There is no attempt by Mrs. Eva Cooper Cratin to relitigate any divorce case or any other suit, so far as that is concerned. There has been no litigation of a divorce case or anything else to which she was ever any party. Her husband, John I. Cratin, it is true, made a miserable attempt and feeble effort, and a perfect failure, to litigate. His every step was futile; and the instrument signed by the court, purporting to be a valid decree, was a mere nothing and nullity.

Davis v. Davis, 99 So. 673.

The sections in regard to the limitation of actions which counsel sets out in his brief will not help his cause. This court held in the case of Davis v. Davis, 99 So. 673, that a void decree "neither binds nor bars any one."

The cause of appellee is grounded and anchored in the legal maxim that "no one should be condemned without a legal chance to be heard."

Griffith's Mississippi Chancery Practice, secs. 48, 236.

A reading of the original bill filed by John I. Cratin, the complainant, for a divorce from his wife, Eva Cooper Cratin, reveals that, at no time, nor at any place, did he ever in said bill, or in said affidavit attached and a part thereof, make any declaration whatever about the postoffice of his said wife, who was the defendant.

Our court in the case of Ponder v. Martin, 80 So. 388, holds that it is necessary to make such averment.

Sec. 3920, Code 1906 (section 2927, Hemingway's Code); Moore v. Summerville, 80 Miss. 323, 31 So. 793, 32 So. 294; Diggs v. Ingersoll, 28 So. 825; Burns v. Burns, 97 So. 814; 9 R.C.L., secs. 201, 210, pages 409-411.
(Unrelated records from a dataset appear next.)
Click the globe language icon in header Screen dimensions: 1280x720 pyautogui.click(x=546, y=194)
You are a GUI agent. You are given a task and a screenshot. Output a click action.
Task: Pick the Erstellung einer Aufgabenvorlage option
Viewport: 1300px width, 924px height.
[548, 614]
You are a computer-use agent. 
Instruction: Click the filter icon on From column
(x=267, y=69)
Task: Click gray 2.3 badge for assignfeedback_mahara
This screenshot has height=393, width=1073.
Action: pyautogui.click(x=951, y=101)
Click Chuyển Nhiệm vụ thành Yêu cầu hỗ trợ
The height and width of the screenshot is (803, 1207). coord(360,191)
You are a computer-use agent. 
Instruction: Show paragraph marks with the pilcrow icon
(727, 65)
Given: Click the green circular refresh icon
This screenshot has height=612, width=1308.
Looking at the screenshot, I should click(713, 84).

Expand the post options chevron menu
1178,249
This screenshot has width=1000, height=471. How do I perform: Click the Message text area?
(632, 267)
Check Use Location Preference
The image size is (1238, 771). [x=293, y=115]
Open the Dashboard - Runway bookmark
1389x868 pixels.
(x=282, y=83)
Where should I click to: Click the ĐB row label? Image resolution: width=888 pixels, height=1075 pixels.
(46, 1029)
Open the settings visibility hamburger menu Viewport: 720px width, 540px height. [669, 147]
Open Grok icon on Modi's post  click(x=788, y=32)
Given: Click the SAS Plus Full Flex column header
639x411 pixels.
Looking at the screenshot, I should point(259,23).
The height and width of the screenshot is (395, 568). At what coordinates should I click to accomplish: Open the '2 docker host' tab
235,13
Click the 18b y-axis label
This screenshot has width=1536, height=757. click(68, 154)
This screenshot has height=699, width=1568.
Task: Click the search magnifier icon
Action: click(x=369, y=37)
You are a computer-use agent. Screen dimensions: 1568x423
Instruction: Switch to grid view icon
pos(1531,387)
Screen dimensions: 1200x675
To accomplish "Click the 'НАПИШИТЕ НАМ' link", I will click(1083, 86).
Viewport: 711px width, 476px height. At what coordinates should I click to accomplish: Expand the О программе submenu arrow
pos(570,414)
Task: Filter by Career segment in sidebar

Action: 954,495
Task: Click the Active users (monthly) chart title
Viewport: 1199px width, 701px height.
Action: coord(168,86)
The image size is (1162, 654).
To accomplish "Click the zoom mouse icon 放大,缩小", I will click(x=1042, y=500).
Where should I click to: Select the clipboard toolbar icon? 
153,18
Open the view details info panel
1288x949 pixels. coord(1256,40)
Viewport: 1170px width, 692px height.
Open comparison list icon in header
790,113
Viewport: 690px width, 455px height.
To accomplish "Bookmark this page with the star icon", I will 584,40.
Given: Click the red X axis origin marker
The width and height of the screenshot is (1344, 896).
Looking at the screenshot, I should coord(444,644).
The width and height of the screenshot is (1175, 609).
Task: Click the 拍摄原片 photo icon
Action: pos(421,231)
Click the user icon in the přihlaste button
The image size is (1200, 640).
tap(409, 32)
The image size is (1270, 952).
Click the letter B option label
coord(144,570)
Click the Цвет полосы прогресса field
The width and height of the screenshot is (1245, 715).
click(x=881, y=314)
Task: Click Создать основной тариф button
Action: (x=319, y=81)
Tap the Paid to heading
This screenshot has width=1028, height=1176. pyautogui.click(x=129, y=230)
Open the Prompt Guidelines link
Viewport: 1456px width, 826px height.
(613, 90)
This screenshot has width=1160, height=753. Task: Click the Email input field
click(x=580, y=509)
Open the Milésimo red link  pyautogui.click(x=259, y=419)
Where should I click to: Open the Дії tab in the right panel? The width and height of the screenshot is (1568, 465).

If a defendant does not voluntarily appear to a cause against him he cannot be gotten into court except in the manner laid down by law. He is under no obligation to notice what is going on in a cause in court against him, unless the court has gotten jurisdiction of him in some manner recognized by law.

Burns v. Burns, 97 So. 814; Diggs v. Ingersoll, 28 So. 825; McCray v. McCray, 102 So. 174.

It is the uniform and unbroken course of decisions that under all statutes which authorize the substitution of some other means for personal service of process as a foundation for the jurisdiction of the court, the most exact compliance with those requisitions will be enforced. Unless such compliance be shown affirmatively, the proceedings will not be sustained.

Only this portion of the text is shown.